It’s too early to say how the wave of deals between AI companies and publishers will shake out. However, OpenAI has already scored one clear victory: its web crawlers are not being blocked by leading news outlets as quickly as they used to.
The generative AI boom sparked a data gold rush – and a subsequent data protection rush (for most news websites, anyway), in which publishers tried to block AI bots and prevent their work from becoming training data without consent . When Apple debuted a new AI agent this summer, for example, multiple leading news outlets quickly disavowed Apple’s web scans using the Robot Exclusion Protocol, or robots.txt, the file that allows webmasters to control bots. There are so many new AI bots on the scene that it can feel like you’re playing whack-a-mole to keep up.
OpenAI’s GPTBot has the most name recognition and is also blocked more often by competitors like Google AI. The number of high-profile media websites using robots.txt to “ban” OpenAI’s GPTBot has increased dramatically since its launch in August 2023. until this autumn, then rise steadily (but more gradually) from November 2023. by April 2024, according to an analysis of 1,000 popular news outlets by Ontario-based AI discovery startup Originality AI. At its peak, the high level was just over a third of websites; it has now fallen to nearly a quarter. Within a smaller group of the most prominent news outlets, the blocking rate is still above 50 percent, but is down from heights earlier this year of nearly 90 percent.

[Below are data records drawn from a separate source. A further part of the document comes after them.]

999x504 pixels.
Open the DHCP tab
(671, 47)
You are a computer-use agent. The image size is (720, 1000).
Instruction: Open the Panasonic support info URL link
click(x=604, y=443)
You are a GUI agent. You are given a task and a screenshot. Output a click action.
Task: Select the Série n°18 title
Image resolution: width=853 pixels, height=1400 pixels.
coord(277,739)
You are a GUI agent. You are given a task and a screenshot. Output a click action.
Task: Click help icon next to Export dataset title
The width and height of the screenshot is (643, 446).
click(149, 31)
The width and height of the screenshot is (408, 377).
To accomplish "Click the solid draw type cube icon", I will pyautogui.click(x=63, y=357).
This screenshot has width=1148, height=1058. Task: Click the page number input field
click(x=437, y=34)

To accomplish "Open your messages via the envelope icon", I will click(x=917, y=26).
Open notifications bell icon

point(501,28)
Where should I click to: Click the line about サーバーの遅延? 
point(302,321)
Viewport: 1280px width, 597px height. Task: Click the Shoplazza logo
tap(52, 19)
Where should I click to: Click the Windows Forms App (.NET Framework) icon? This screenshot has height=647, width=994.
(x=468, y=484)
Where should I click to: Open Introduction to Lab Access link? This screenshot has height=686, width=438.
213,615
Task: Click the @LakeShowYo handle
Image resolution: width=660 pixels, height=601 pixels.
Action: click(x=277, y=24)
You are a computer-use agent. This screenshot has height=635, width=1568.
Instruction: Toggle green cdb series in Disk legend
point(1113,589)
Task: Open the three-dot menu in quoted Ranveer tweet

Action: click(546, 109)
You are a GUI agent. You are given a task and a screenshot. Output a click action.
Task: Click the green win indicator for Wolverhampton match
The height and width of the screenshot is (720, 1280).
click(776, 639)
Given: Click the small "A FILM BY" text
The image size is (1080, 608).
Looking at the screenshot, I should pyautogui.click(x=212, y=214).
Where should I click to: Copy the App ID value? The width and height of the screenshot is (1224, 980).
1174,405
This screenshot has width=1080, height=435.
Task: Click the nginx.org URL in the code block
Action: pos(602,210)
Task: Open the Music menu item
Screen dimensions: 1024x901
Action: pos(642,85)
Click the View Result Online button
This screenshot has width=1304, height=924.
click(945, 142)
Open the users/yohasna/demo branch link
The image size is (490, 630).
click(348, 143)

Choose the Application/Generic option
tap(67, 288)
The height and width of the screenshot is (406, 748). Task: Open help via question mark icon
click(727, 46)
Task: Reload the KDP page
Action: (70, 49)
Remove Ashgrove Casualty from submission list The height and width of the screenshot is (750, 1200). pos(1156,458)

These declines make obvious sense. When companies enter into partnerships and give permission for their data to be used, they no longer have an incentive to barricade it, so they should update their robots.txt files to allow crawling; close enough trades and the overall percentage of sites blocking bots will almost certainly decrease. Some outlets unblocked OpenAI’s bots the same day they announced a deal, such as The Atlantic. Others took a few days to a few weeks, like Vox, which announced its partnership in late May but unblocked GPTBot on its properties by the end of June.